For the quarter ended June 30, the company reported a net loss of Rs 16.28 crore as against a net profit of Rs 20.05 crore in the corresponding period previous year. It revenues for the quarter reported a fall of 46 per cent to Rs 208 crore from Rs 384 crore during the corresponding period previous year.

Chairman B Teja Raju said Maytas Infra had faced unprecedented developments during the year, involving investigation by government agencies. Due to this, he said, the company was not able to publish financial results for quarters ended December 31, 2009, and March 31, 2009. The company’s lenders have sanctioned a corporate debt restructuring (CDR) package by restructuring the repayment over seven years commencing from December. The adjustment of interest on account of CDR has not been considered in the financial results.

He said in case of some special purpose vehicles for execution of build, operate and transfer projects, the company could not meet equity calls due to the liquidity crunch and consequently decided to divest a part of its subscribed and/or unsubscribed equity.
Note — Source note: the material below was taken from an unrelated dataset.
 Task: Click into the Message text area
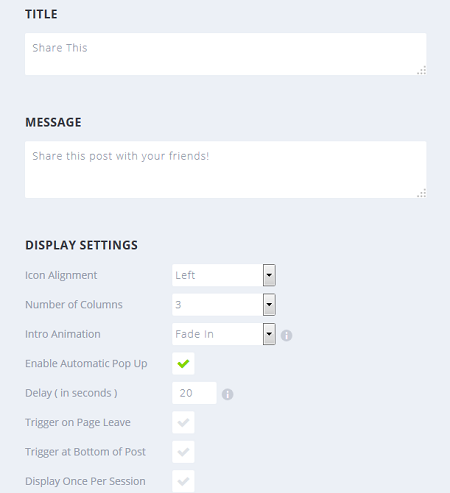[x=226, y=170]
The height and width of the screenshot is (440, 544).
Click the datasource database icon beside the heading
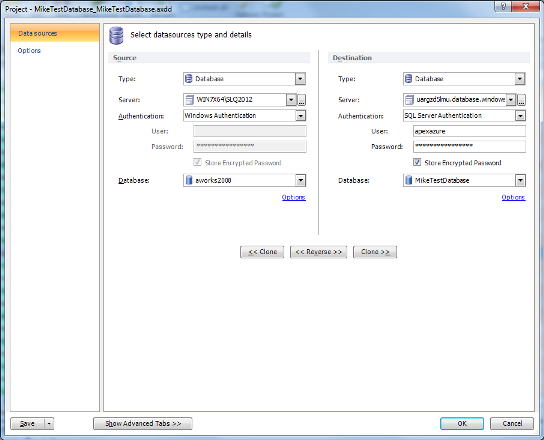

The management, based on the order book as on March 31, and the steps taken by the government-appointed directors for reviving the business, was confident of executing future projects and meeting its financial obligations, he said.

Ved Jain, a government-appointed director, said the events that occurred in the company had seriously affected its business operations during the financial year ended March 31, 2009, to a large extent. The substantial operational loss is due to low level of operations, project cancellations and cost escalations. The company was slowly emerging out of the turbulent times, he said.

The auditors have qualified the consolidated report for the year by stating that they were unable to get clarifications or representations from the auditors of subsidiaries and joint venture entities and the company management arranged for audited financial statement in respect of these entities.

The auditors also said they were unable to comment on the realisability of assets, current and fixed, of Rs 218.27 crore deployed at terminated project sites. They were also not able to comment on the recoverability of the inter-corporate debt (ICD) of Rs 440.16 crore pending final resolution. The management is taking steps, including legal action, to recover the ICD. The auditors also noted that the directors were paid Rs 1.87 crore excess and necessary approvals were sought from the government.